A surname like “Styles” is a lot to live up to, but if you’re older than about 25, it’s tempting to see Harry Styles as overcompensating.

With a wardrobe best described by a recent article in Vogue as a combination of “candy floss pink suits, printed satin flares, increasingly stacked heels and a constant supply of rings,” the former One Direction boy band member has assumed a mantle of greatness — not in terms of musicianship necessarily, but as a fashion icon.

Other young male celebrities will dabble with a daring colour or an eccentric accent like rhinestones, but nothing will top Styles’ decision to wear a sheer-sleeved, ruffled shirt and pearl earring to the Met Gala.

That moment, among others, has inspired the likes of GQ to gush that, ‘Rock n’ roll style is more prevalent than ever and almost no one waves that sartorial flag higher than Harry Styles” and others to offer how-to guides to dress like him.

For the most part, I don’t see Harry Styles as being a trendsetter in terms of what the average man will wear. This, despite the fact that increased visibility (and spending power) of the LGTBQ+ community has led some to suggest menswear departments might eventually disappear entirely.

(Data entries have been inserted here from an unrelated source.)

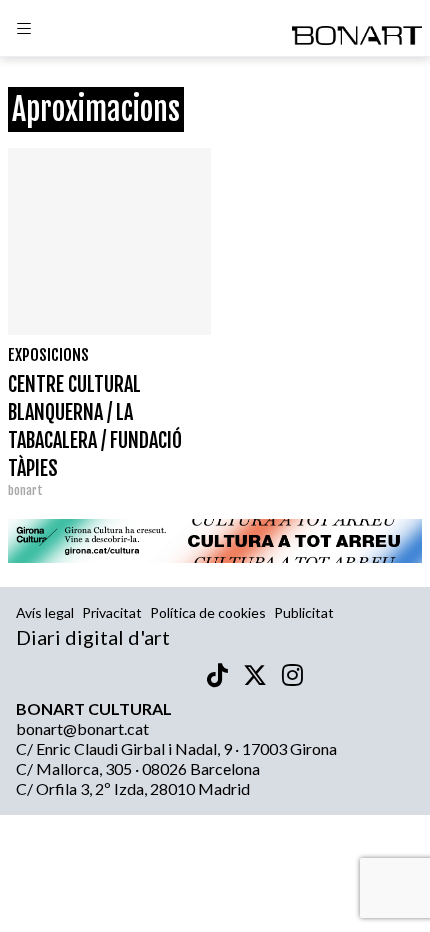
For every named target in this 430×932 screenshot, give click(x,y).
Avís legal (45, 612)
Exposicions (48, 355)
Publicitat (304, 612)
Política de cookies (208, 612)
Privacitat (112, 612)
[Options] (24, 31)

Instead, I see Harry Styles as the continuation of a long line of experiments in androgynous fashion within the music industry, where the theatricality of performance tends to make audiences relax their standards of what “masculine” means.

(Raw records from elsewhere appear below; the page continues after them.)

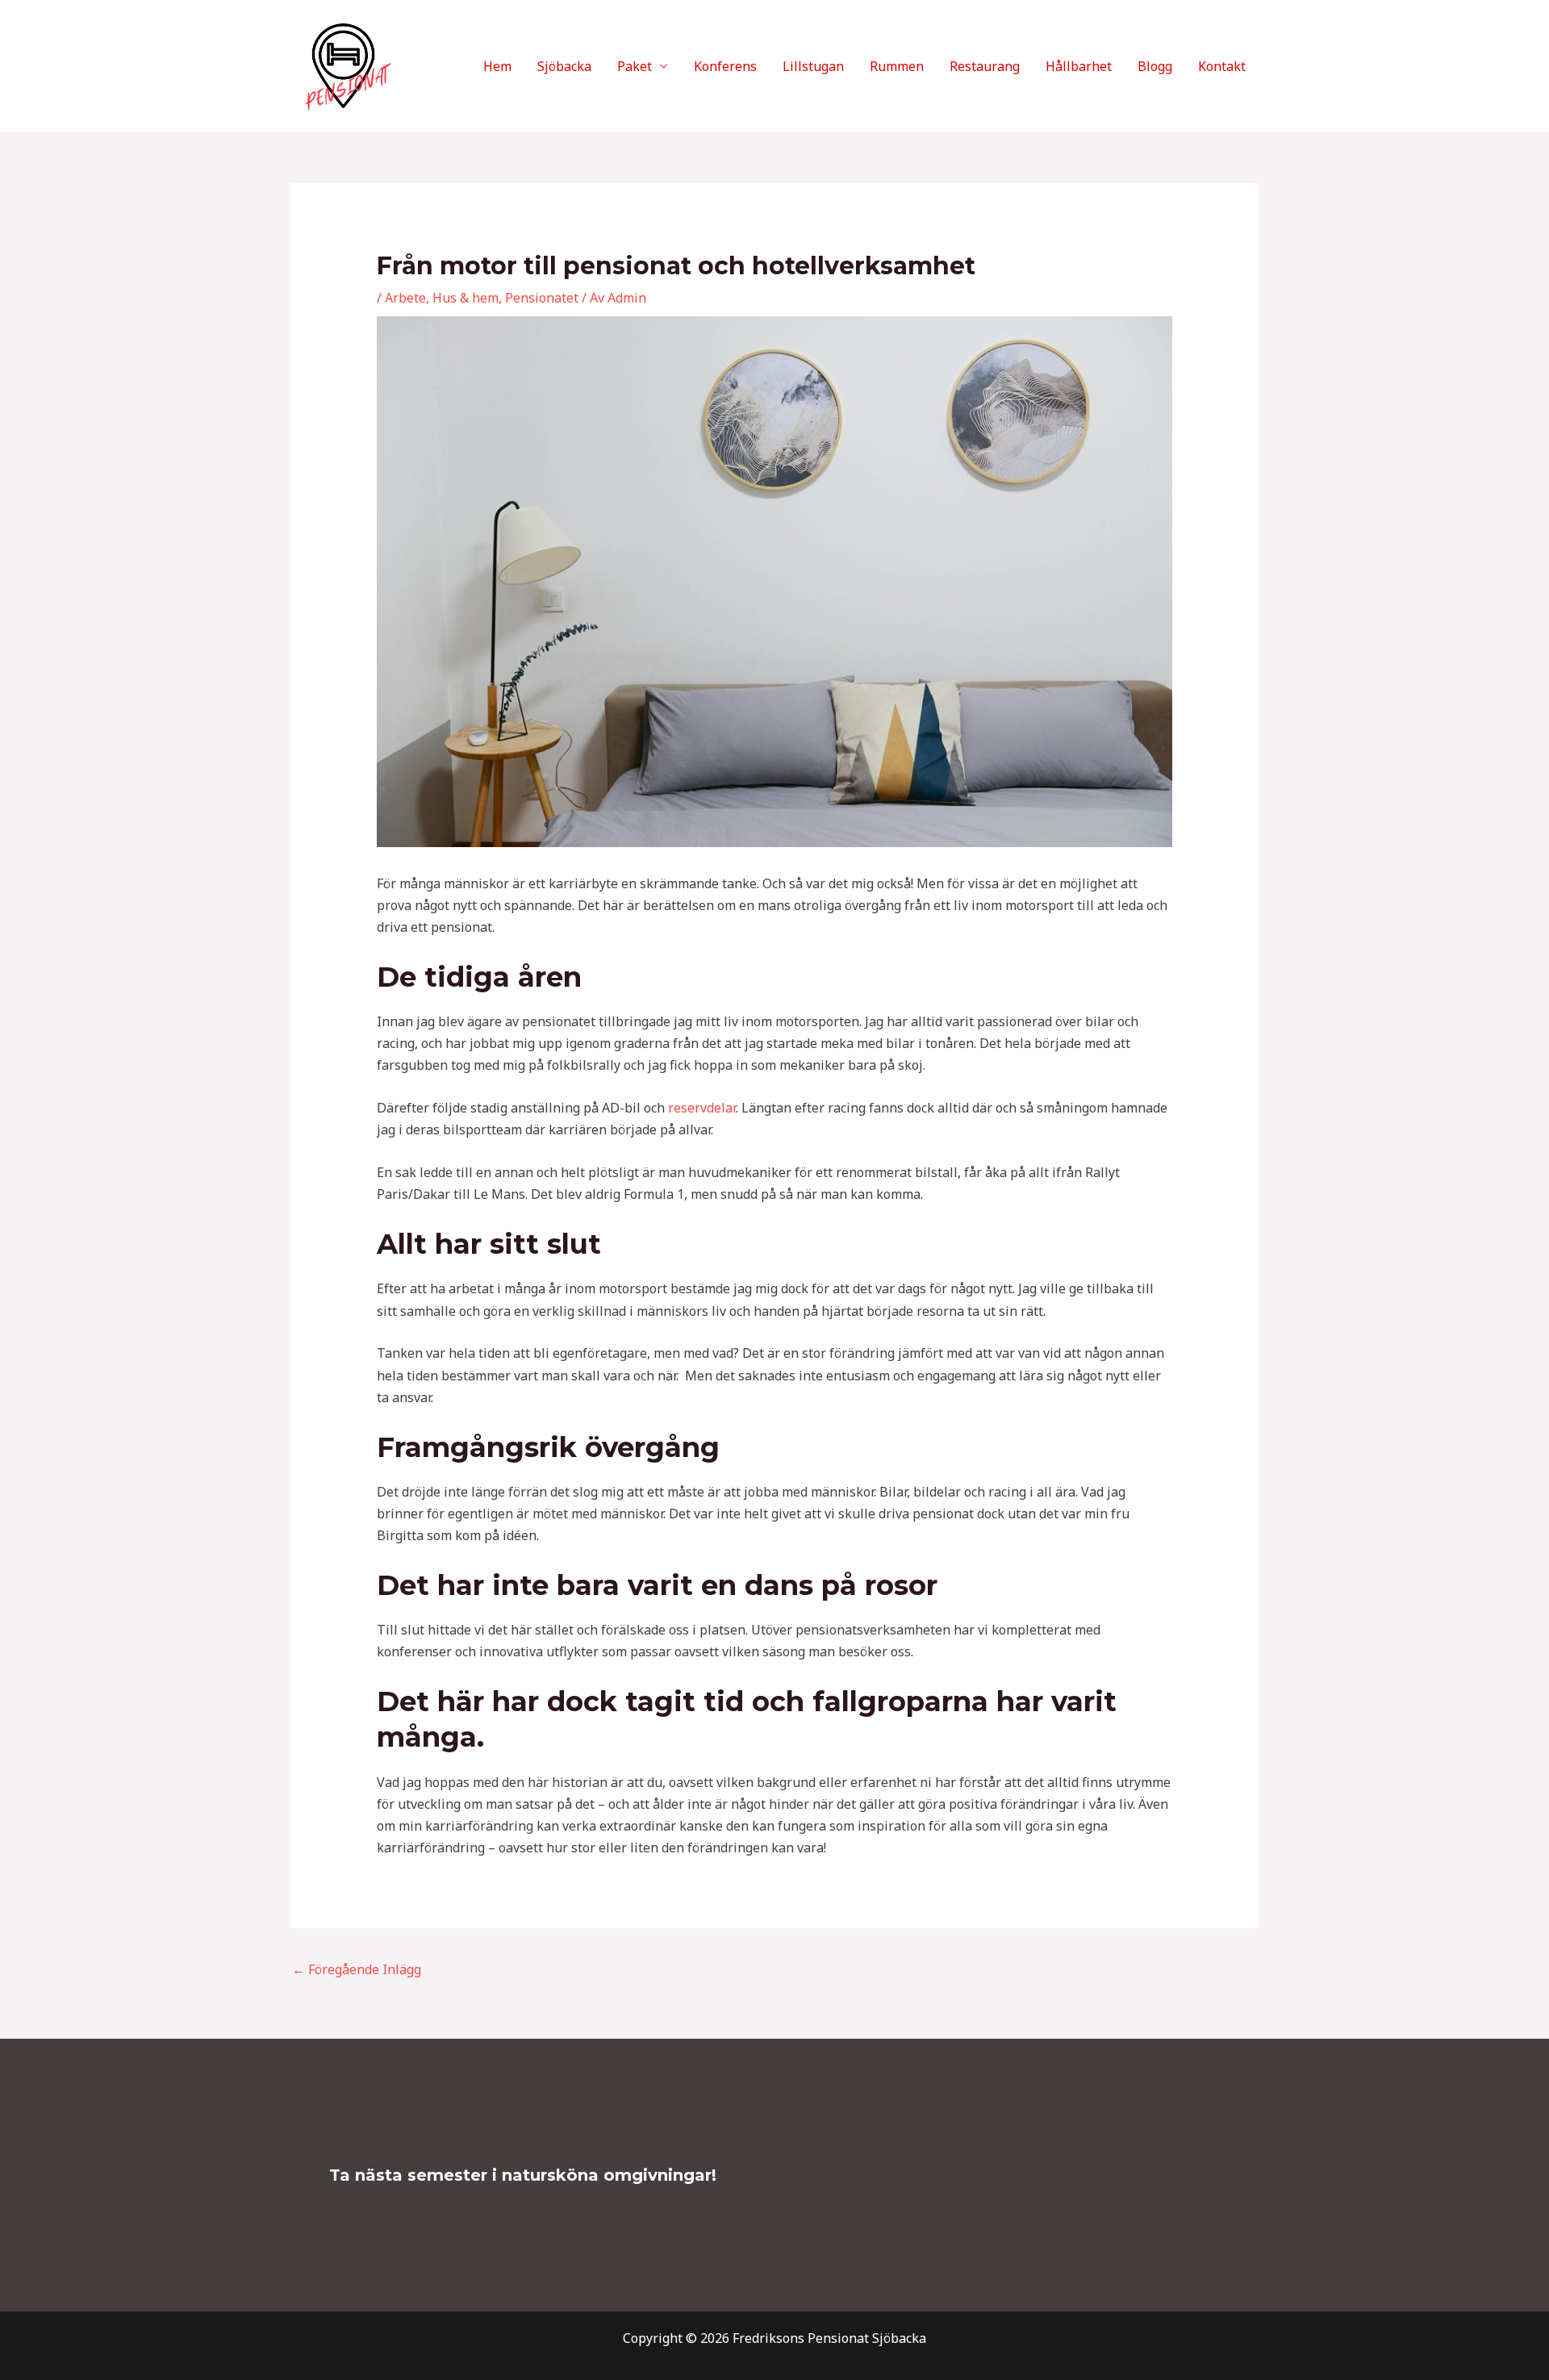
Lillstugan (813, 66)
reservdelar (702, 1108)
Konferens (725, 66)
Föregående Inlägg (356, 1969)
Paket (634, 66)
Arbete (405, 298)
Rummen (897, 66)
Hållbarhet (1079, 66)
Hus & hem (465, 298)
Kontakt (1222, 66)
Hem (497, 66)
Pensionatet (541, 298)
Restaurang (985, 66)
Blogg (1155, 66)
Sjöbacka (564, 66)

In the 1970s, for instance, we had David Bowie, whose Ziggy Stardust and Thin White Duke outfits would not look at all out of place on Harry Styles today.

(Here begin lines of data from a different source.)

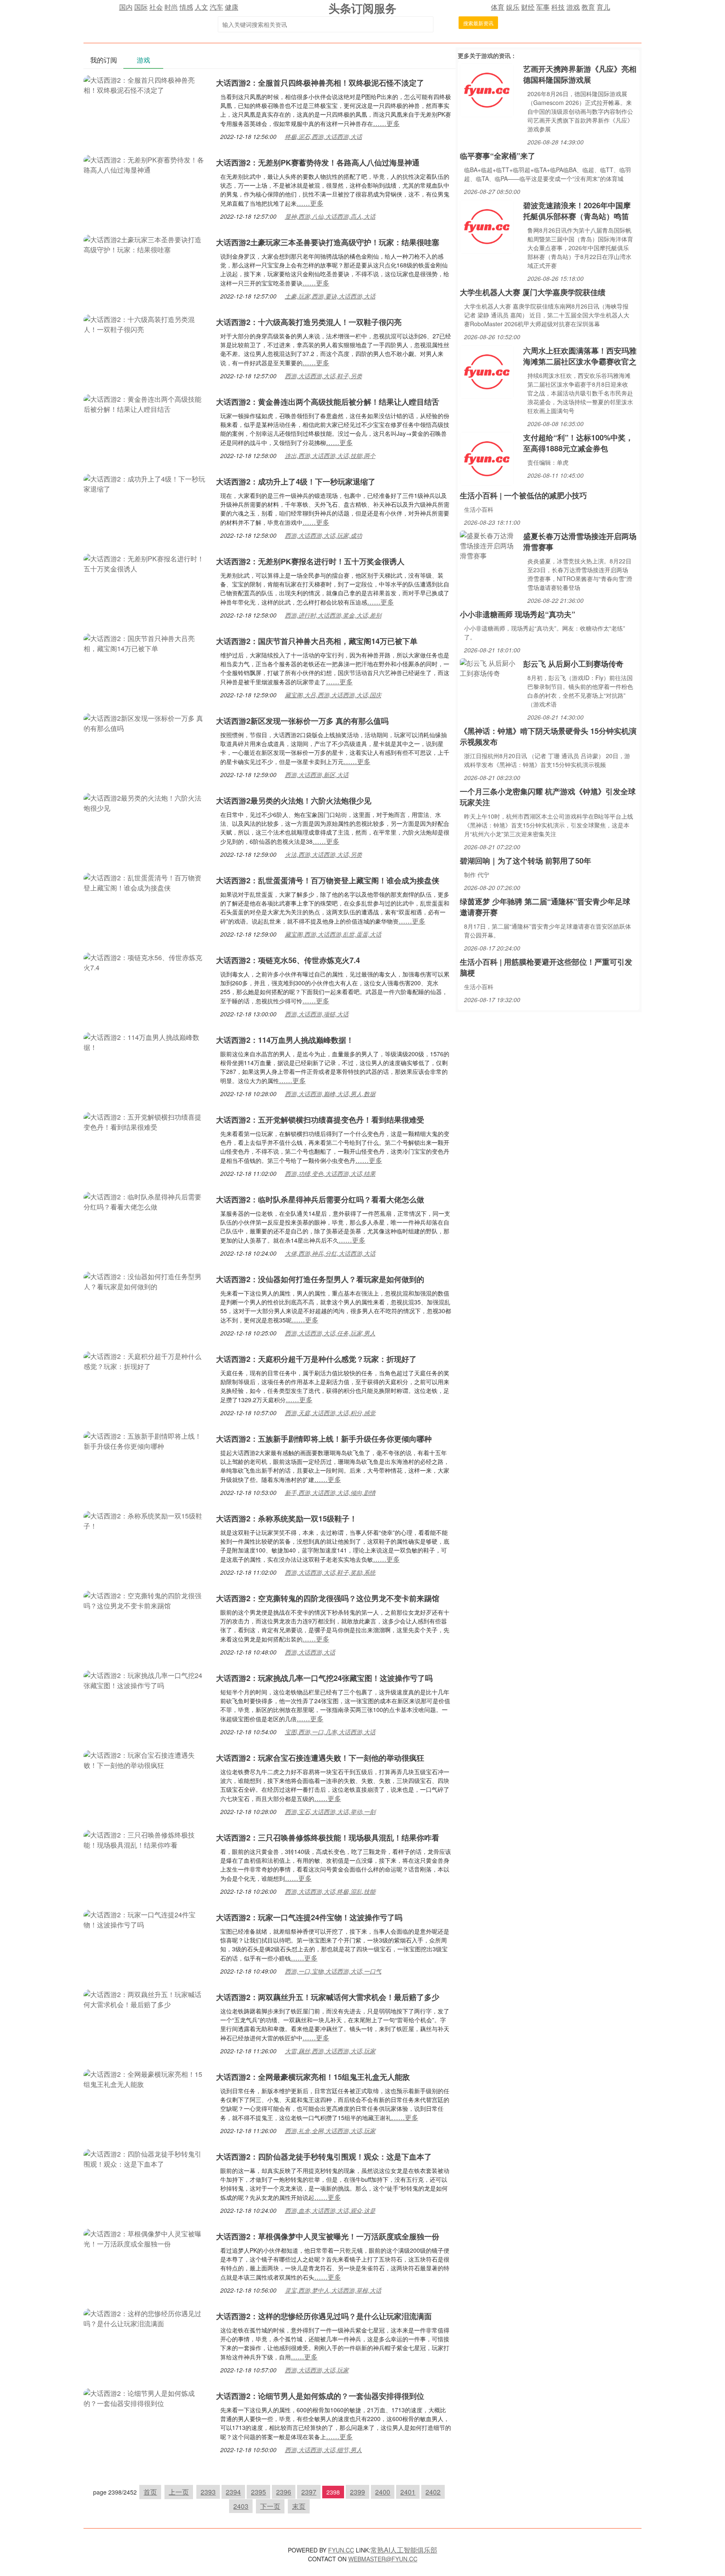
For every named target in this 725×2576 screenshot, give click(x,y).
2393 (208, 2492)
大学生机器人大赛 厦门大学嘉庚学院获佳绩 (532, 292)
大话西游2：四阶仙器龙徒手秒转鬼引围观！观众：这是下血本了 (324, 2156)
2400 (382, 2492)
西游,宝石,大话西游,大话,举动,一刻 (330, 1811)
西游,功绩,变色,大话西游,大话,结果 (330, 1173)
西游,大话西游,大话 (310, 1652)
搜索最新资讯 (478, 22)
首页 (150, 2492)
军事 (543, 7)
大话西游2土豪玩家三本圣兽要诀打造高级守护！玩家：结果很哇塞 (327, 242)
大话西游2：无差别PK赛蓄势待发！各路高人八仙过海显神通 (318, 162)
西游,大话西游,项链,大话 (317, 1014)
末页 (298, 2506)
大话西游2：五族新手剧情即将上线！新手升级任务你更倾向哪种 (324, 1438)
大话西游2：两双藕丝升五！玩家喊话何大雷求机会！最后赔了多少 (327, 1997)
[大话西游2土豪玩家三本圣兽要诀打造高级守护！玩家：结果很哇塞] (145, 244)
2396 (283, 2492)
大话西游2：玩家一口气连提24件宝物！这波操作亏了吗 (309, 1917)
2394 (233, 2492)
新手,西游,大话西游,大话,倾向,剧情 (330, 1492)
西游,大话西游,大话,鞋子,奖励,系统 (330, 1572)
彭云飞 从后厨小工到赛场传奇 (573, 663)
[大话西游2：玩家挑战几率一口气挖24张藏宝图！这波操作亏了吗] (145, 1679)
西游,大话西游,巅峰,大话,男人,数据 (330, 1093)
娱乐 (512, 7)
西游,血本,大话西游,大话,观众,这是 (330, 2210)
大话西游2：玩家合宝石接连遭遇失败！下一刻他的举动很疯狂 (320, 1757)
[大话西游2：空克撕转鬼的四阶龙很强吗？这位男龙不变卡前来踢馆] (145, 1600)
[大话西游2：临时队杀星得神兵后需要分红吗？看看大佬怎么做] (145, 1201)
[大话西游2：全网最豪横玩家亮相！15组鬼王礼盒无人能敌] (145, 2078)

In the 1980s we had Prince, who not only would have worn what Styles wore to the Met Gala, but would likely have commissioned replicas in purple, maroon and other colours.

Consider the stylistic trajectory of both of those superstars, however, and you’ll notice that the gender-bending reached its peak early in their careers. They might never have become jeans and T-shirts guys, but no one was asking them to become the face of Gucci.

Getting older has something to do with this. Continue with the ruffles and lace into middle age and you start to risk looking less like an innovator and more like a drag queen.

What David Bowie, Prince and now Harry Styles wear is partly about provocation and attention-getting. That’s what you need to do when you’re establishing yourself.

Their willingness to push the boundaries, however, isn’t something I would dismiss as a young man’s sport. It offers real value.

We see a lot of androgynous menswear on the runways, but it’s not always easy to see how that translates into real life. Harry Styles and his predecessors help normalize the avant-garde.

Unlike what’s seen on a catwalk, the photographs of a male celebrity can continue to appear online and elsewhere in perpetuity, influencing us in ways that aren’t easy to measure.

Men’s suits today are slimmer, better cut and more likely to feature checks and other patterns than were common in business before Harry Styles was born. I’m excited to see what comes after, if only because he’s helped us explore the limits of how far men’s fashion might go.

There are plenty of menswear role models you can show you what constitutes “handsome.” People like Harry Styles can help guys think about what might make them feel beautiful, too.